Starting on March 30th 2020, Lifelines invited all adult participants of whom an email address was known (n = 139,679) to participate in the first COVID-19 digital questionnaire, which assessed somatic and mental health, COVID-19 infection status, and loneliness, among other domains. The first questionnaire was distributed on March 30, 2020. The first six questionnaires (Q1–Q6) were sent out weekly with items assessing participants' experiences in the 7 days prior to filling out the questionnaire. Starting from Q7, questionnaires were sent biweekly or monthly, with items assessing participants’ experiences in the 14 days prior to assessment (Supplementary Table A). A further description of the Lifelines COVID-19 cohort can be found elsewhere24.
Data from the first nineteen consecutive assessments (March 30th, 2020, to January 29th, 2021) were available. Questionnaires eleven, twelve and thirteen did not include measures of loneliness, so data from these measurements were not included in our analyses. A total of n = 75,279 individuals participated in at least one of the remaining sixteen questionnaires and are included in this study. In some instances (n = 14,763), participants completed multiple different assessments on the same date. In this case, we included only the questionnaire completed first.
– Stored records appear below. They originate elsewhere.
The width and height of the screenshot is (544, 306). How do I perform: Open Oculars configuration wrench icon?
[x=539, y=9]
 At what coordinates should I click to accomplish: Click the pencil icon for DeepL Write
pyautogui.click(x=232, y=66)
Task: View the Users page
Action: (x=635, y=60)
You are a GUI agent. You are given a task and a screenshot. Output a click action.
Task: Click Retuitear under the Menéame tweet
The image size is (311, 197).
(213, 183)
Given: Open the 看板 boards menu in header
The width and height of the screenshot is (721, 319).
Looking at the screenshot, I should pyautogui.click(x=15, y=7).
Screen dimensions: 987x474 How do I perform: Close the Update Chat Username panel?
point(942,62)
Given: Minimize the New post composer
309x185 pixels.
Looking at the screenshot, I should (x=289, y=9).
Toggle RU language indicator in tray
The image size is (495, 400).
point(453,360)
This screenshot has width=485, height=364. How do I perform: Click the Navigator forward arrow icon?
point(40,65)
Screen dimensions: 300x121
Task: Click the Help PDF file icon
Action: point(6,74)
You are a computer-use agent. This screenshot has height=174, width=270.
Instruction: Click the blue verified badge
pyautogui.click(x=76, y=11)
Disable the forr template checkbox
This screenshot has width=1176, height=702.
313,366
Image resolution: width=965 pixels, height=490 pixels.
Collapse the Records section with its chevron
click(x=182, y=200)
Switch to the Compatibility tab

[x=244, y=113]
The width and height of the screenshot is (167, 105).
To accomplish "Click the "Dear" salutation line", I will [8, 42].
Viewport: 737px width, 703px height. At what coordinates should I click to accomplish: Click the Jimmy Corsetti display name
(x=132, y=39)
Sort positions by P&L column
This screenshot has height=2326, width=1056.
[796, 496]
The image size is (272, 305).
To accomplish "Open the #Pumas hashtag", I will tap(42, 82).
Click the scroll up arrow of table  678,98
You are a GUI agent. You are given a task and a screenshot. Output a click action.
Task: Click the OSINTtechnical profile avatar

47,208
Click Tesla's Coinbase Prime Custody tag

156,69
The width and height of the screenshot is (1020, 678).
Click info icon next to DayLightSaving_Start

Depression and anxiety outcomes
Symptoms of GAD and MDD were assessed with a self-report digital questionnaire based on the Mini-International Neuropsychiatric Interview (MINI)25, which assesses all symptoms that are part of the DSM-IV diagnostic criteria. Symptoms that are part of both MDD and GAD (being easily fatigued, difficulty concentrating and sleep disturbance) were assessed once in every questionnaire to avoid repetition.
The presence of current MDD and GAD were established according to the diagnostic criteria of the DSM-IV. For every questionnaire, we also calculated a sum score of MDD (range 0–9) and GAD (range 0–7) criterion symptoms, resulting in two outcomes (symptoms and diagnoses) for both MDD and GAD.
The experience of loneliness was assessed through the previously validated three-item UCLA scale26. This scale consists of three items (‘How often do you feel that you lack companionship?’, ‘How often do you feel left out?’ and ‘How often do you feel isolated from others?’), with a three-point (0–2) Likert scale. We calculated a loneliness sum score ranging from 0 to 6, with 6 being the maximum score.
Age was defined as subjects’ age when completing the first questionnaire. The sex variable refers to biological sex assigned at birth, which was determined by linking the Lifelines data to information stored in personal records of the municipalities in the Netherlands.
Polygenic risk score
We calculated MDD polygenic risk scores (PRS) in 19,128 subjects who had genotype data available. MDD PRS was constructed as a weighted sum of risk alleles for MDD with weights defined as single nucleotide polymorphism (SNP) effect sizes derived from the meta-analysis of the Psychiatric Genomics Consortium (PGC) and UKBiobank GWASs15. The Lifelines sample was not included in the base GWAS, but was used as a target sample to calculate PRS for each participant. Details of PRS calculation are discussed in Supplementary Methods.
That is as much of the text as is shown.